April 2008


Die Verhandlungen zum Bau einer 2775 Kilometer langen Erdgaspipeline aus dem Iran über Pakistan nach Indien stehen vor dem Abschluß. Im Vorfeld der Stippvisite des iranischen Präsidenten Mahmud Ahmadinedschad in Neu-Delhi verdichteten sich am Dienstag die Hinweise darauf, daß auch Indien entschlossen ist, die seit 1994 mit Unterbrechung geführten Verhandlungen über das Projekt entscheidend voranzutreiben.

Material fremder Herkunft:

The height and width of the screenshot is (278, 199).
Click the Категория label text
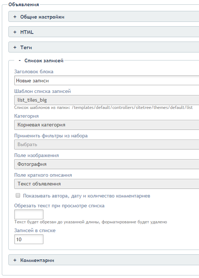tap(27, 116)
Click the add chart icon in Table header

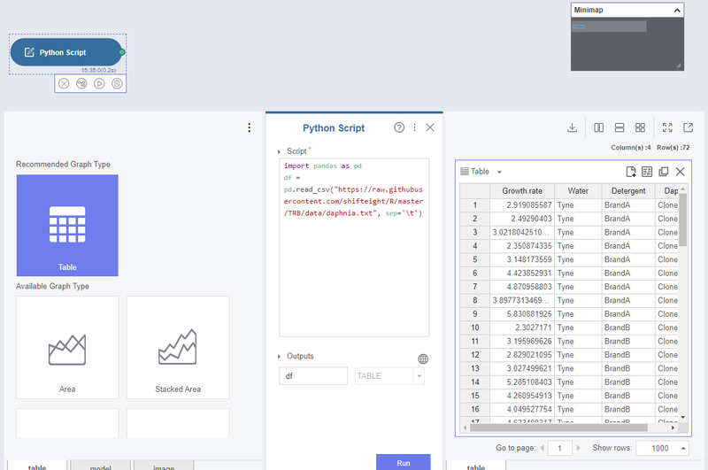click(x=631, y=172)
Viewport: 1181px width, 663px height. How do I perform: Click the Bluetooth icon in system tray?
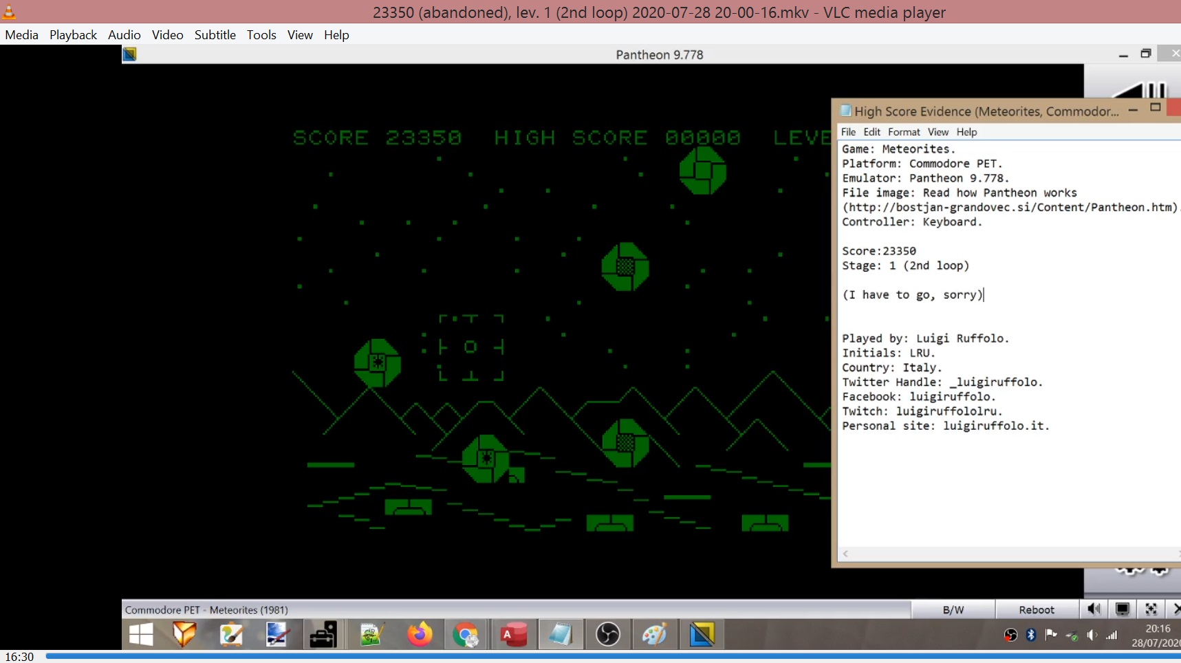point(1030,635)
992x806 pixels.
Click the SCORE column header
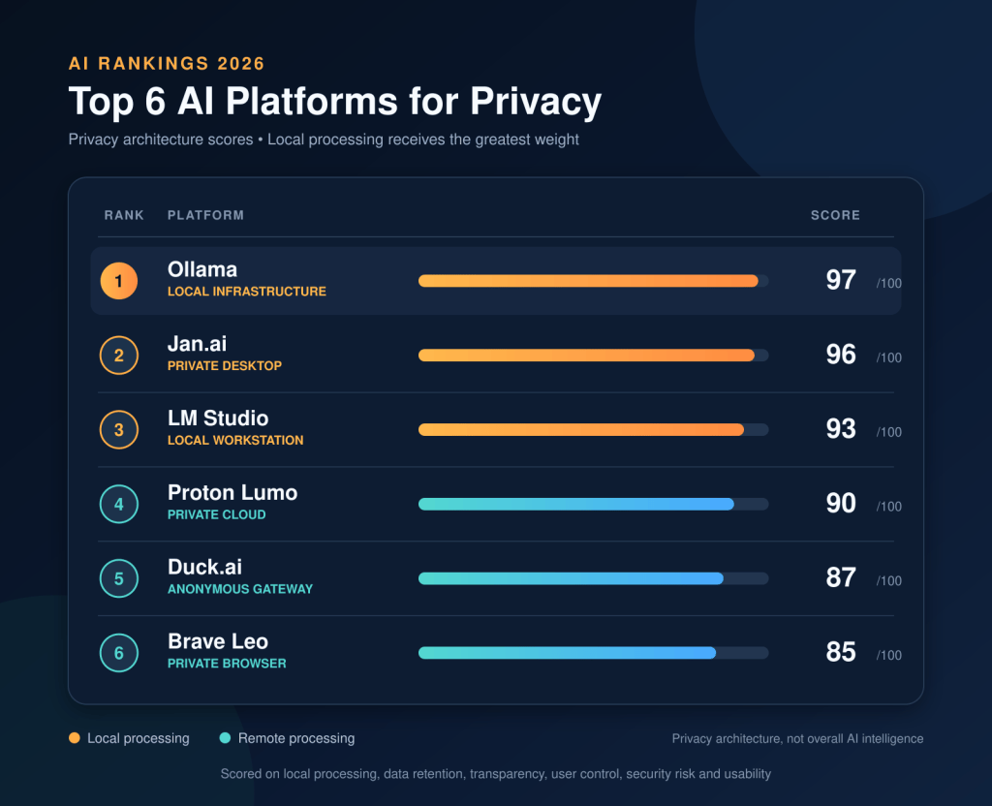coord(835,215)
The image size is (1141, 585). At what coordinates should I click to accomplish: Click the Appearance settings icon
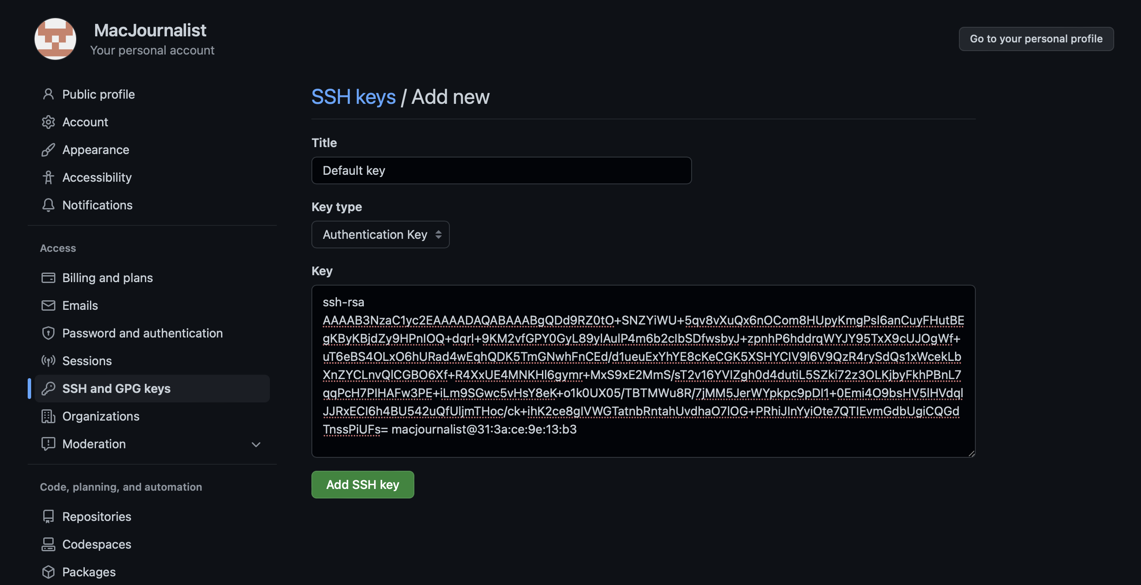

Zuvor hatten sich Ahmadinedschad und sein pakistanischer Amtskollege Pervez Musharraf am Montag bei einem Treffen in Islamabad grundsätzlich auf den Bau der rund 7,5 Milliarden Dollar teuren Pipeline geeinigt. Ein formaler Vertrag soll »in naher Zukunft« unterzeichnet werden, bestätigte der pakistanische Außenminister Shah Mahmood Qureshi.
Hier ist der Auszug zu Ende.